Abacus turn model-based routing for NoC interconnects with switch or link failures

Abstract With the aggressive scaling of the VLSI technology, Networks-on-Chip (NoCs) are becoming more susceptible to faults. Therefore, designing reliable and efficient routing methods is of significant importance. Most of the existing fault-tolerant techniques rely on rerouting solutions which may degrade the network performance drastically not only by taking unnecessary longer paths, but also by creating hotspots around the faults. Moreover, such off-line techniques cannot adapt to the dynamic traffic distribution in the network.

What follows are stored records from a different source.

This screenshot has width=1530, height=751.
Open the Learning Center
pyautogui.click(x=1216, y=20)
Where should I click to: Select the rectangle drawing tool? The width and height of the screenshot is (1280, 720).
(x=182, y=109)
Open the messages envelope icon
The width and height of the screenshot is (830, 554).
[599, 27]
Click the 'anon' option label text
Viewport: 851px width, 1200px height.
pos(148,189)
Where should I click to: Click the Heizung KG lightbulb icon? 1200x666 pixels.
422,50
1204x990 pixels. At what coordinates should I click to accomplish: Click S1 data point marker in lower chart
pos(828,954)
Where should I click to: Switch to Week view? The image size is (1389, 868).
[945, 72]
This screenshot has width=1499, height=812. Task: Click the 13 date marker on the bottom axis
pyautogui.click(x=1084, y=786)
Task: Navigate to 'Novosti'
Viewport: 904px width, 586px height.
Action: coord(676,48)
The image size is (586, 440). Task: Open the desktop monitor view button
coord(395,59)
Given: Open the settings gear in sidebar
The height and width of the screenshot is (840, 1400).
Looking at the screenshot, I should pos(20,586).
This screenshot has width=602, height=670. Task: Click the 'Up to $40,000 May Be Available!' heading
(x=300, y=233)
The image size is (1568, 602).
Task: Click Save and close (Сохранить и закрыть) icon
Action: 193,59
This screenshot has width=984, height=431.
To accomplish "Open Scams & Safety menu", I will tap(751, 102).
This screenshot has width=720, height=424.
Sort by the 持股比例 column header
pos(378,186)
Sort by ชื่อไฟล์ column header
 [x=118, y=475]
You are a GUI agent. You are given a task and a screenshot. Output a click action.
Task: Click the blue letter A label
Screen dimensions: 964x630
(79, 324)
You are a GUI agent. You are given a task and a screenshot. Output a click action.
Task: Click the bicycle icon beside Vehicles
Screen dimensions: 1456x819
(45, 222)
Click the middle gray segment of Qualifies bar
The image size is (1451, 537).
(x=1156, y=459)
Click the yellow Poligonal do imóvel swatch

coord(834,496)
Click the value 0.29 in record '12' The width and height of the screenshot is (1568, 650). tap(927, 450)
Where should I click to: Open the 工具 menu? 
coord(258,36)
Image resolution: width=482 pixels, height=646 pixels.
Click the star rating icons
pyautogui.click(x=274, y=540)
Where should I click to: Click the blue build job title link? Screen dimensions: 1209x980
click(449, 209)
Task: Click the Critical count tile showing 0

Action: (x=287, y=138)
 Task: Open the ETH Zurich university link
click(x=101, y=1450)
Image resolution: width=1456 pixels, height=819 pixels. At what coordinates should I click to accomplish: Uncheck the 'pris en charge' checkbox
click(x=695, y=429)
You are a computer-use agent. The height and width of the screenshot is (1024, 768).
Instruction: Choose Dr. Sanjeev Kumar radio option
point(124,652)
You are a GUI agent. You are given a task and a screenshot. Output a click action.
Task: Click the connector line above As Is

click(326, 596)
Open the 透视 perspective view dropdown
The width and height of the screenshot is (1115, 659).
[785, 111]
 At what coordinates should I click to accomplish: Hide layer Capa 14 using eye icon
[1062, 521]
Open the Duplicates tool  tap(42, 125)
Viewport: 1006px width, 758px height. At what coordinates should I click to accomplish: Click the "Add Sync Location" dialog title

In this paper, a reconfigurable and deadlock-free routing method is proposed based on the Abacus Turn Model (AbTM) to tolerate single and double switch or link failures. The required resources are kept to a minimum by avoiding to use virtual channels and routing tables. The proposed method is able to dynamically adjust the availability of the healthy paths according to the location of failures and congestion in the network to minimize rerouting. Moreover, it can grant a high degree of adaptiveness to the packets. This efficiency makes the proposed method a powerful asset for reliable routing in NoCs. The experimental results demonstrate that an 8 × 8 mesh network remains 100% reliable against single faults, and 99.8% and 99.94% reliable against double switch and link failures, respectively.